Published Oct. 6, 2005

An murder suspect who is also a pilot escaped from the new Alachua County Jail, police said Thursday.

The jail is across a highway from Gainesville Regional Airport, where it appeared someone may have tried to hot-wire some planes, police said.

Richard Anthony Meissner, 27, of Orange Park, was reported missing about 5 a.m. Thursday during a bed check of the jail pod where he was being held, said Lt. Don Dennis, a police spokesman. He was last seen in a check made at about 10 p.m. Wednesday.

"We have completed a thorough search and he has indeed escaped," Steve Russell, an Alachua County spokesman, said Thursday.

Meissner is charged with the stabbing death of a University of Florida graduate student last fall and the wounding of her roommate.

The 6-foot-2, 178-pound Meissner is considered extremely dangerous.

Russell said Meissner apparently escaped by scaling a 25-foot wall and climbing a fence in the recreation area of the new jail.

Dogs were brought in to search the jail's air vents and a bloodhound was brought over from Nassau County to search the jail grounds, Dennis said.

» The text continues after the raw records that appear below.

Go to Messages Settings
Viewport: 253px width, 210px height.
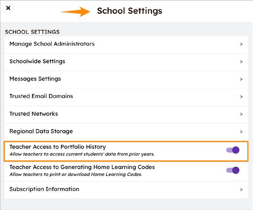coord(126,79)
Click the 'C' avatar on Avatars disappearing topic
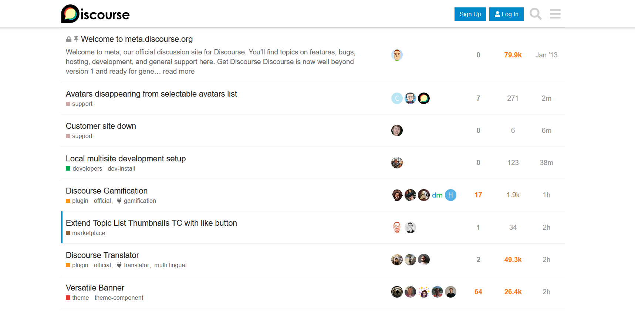The height and width of the screenshot is (312, 635). [397, 98]
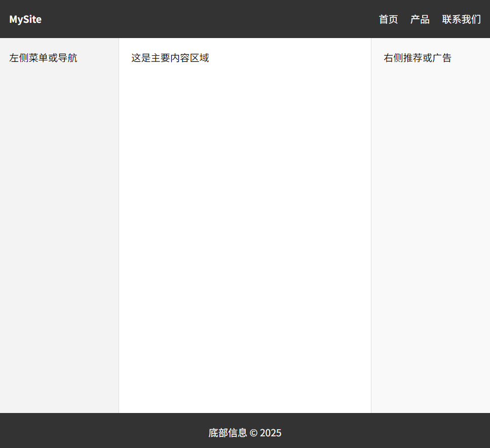The width and height of the screenshot is (490, 448).
Task: Open the 首页 navigation link
Action: [x=388, y=19]

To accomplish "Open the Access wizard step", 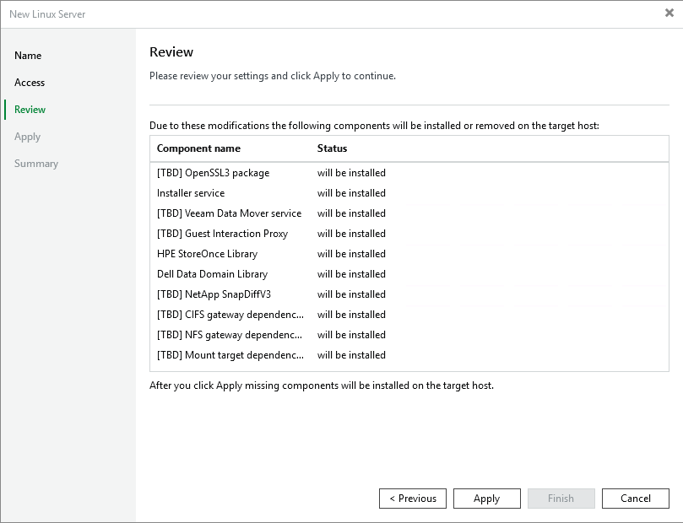I will tap(30, 83).
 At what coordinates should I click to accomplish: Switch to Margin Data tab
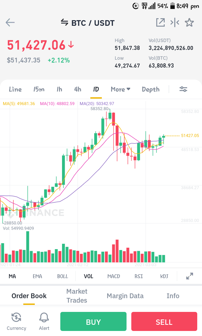pyautogui.click(x=125, y=296)
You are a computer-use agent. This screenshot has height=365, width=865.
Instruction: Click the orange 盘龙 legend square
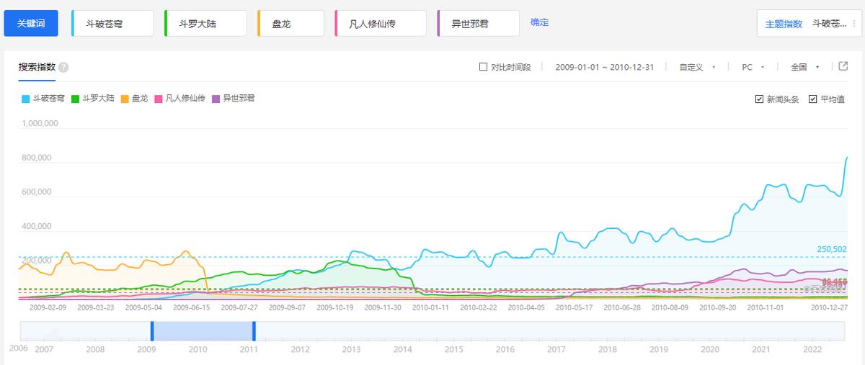click(x=125, y=99)
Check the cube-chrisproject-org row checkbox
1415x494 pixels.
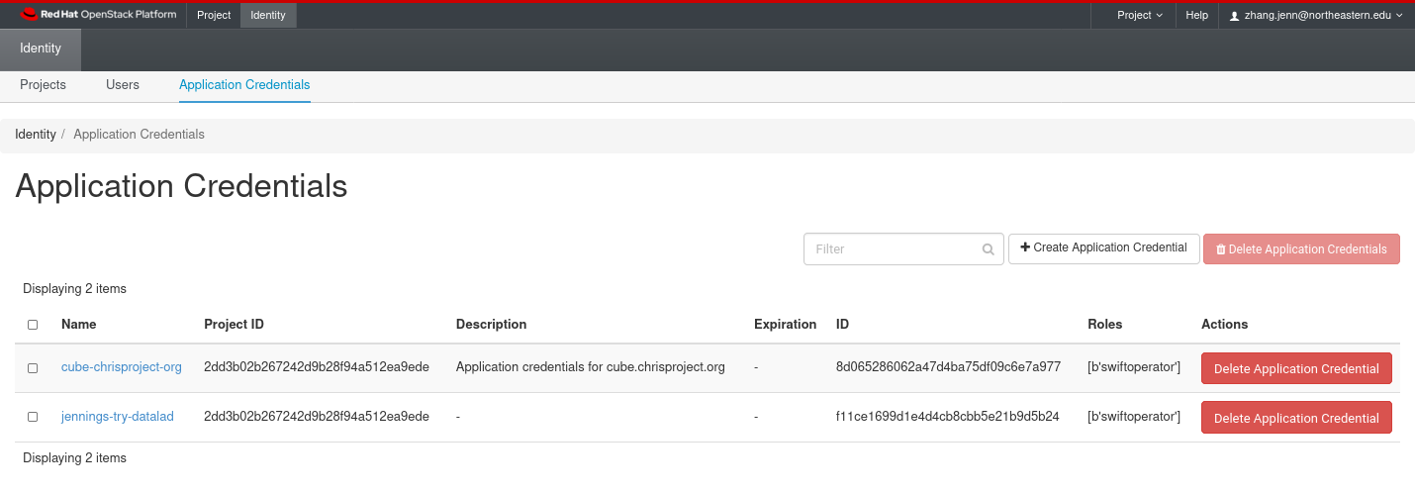pos(33,368)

The county is in the process of transferring inmates from an old jail to a new lockup, but the two jails are connected. Meissner had already been moved to the new facility.

Meissner is charged with first-degree murder in the death of Gina Marie Langevin. The University of Florida graduate student died of stab wounds to her chest and back shortly after she was attacked last Sept. 18 at The Garden apartments in Gainesville.

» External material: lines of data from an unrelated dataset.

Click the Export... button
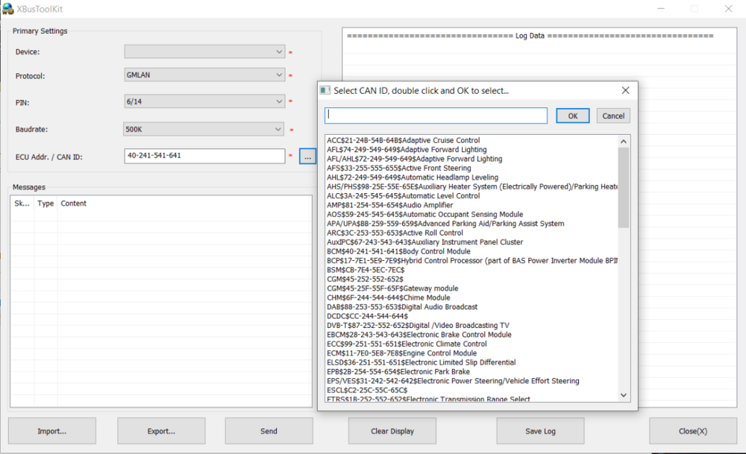746x454 pixels. point(161,431)
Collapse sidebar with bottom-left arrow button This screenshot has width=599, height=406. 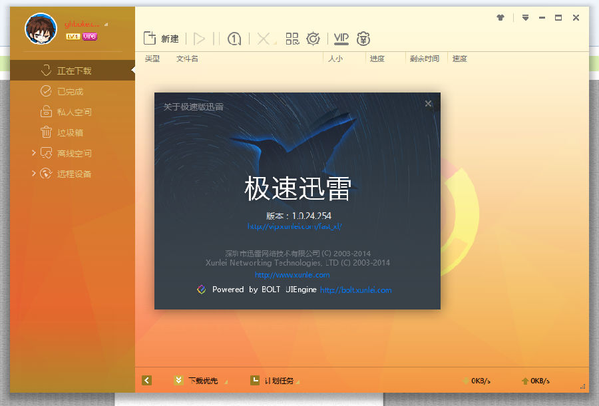147,381
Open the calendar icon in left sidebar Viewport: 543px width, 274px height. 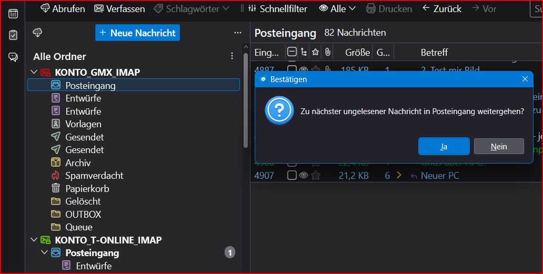[13, 14]
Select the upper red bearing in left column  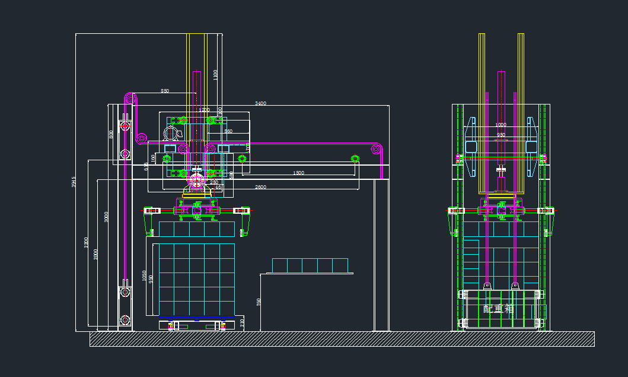(125, 126)
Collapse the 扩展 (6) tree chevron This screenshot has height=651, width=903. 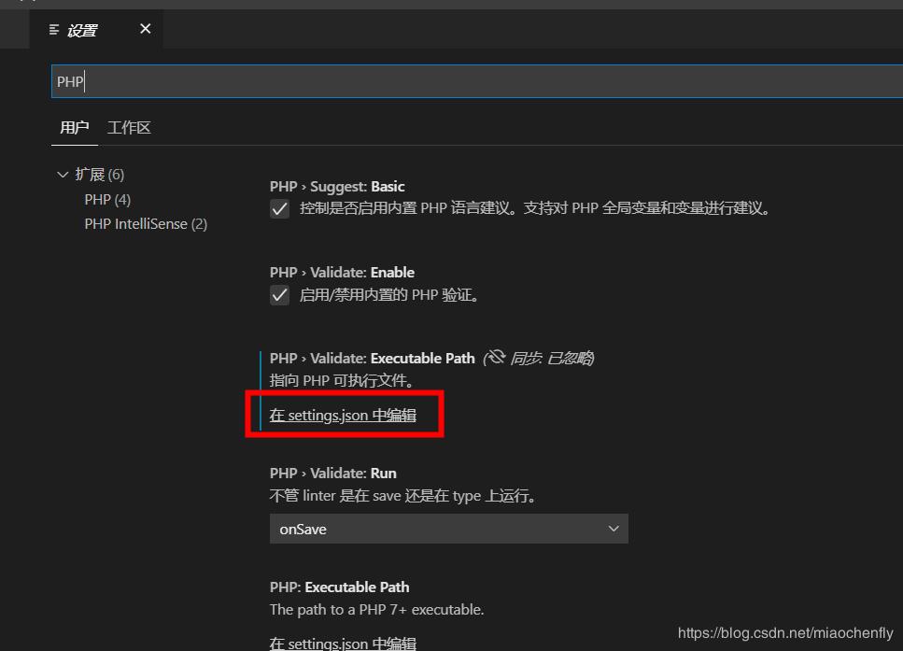pyautogui.click(x=63, y=175)
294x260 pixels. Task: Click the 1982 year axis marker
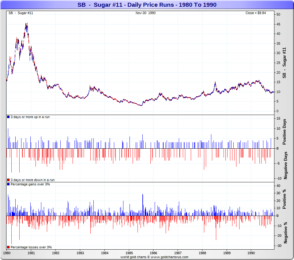point(55,253)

Her roommate, Jena Hull, received stab wounds to the chest and head and survived by hanging from a balcony at the apartment. Meissner was charged with attempted first-degree murder for the attack on Ms. Hull.

Dennis said Ms. Hull still lives in the Gainesville area, and was moved to a safe location by authorities after the escape.

In addition, Meissner has made threats in the past against witnesses, the State Attorney's Office, and the Public Defender's Office. Witnesses have been contacted, Dennis said, and warned that Meissner had escaped.

The new county jail is across the road from the Gainesville airport and Meissner is a pilot. No planes are missing, officials of the two fixed-based operators there, Gulf Atlantic and Kenn Air, said Thursday afternoon.

Dennis said at least two aircraft looked like someone had tried to hot wire them, but he did not know if there was any connection to Meissner.

Authorities also have gone to Meissner's parent's home in Orange Park, where he was arrested following the September killing.

Although officials never gave a motive for Meissner's alleged attack on Ms. Langevin, police said she knew of his involvement in a 1989 apartment arson case and that he had dated one of her former roommates.

Meissner is scheduled to go to trial next month.

Meissner is considered a suspect but has never been charged in an arson fire that destroyed six private planes in March 1992 at Jacksonville Naval Air Station.